### Exercise goal
Please write out all of the entries without altering anything.

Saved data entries
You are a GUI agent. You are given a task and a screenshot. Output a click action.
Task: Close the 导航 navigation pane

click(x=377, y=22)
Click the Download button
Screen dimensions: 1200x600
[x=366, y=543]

### Output of the task
You are a GUI agent. You are given a task and a screenshot. Output a click action.
Task: Close the 导航 navigation pane

click(x=377, y=22)
Click the Download button
Screen dimensions: 1200x600
[x=366, y=543]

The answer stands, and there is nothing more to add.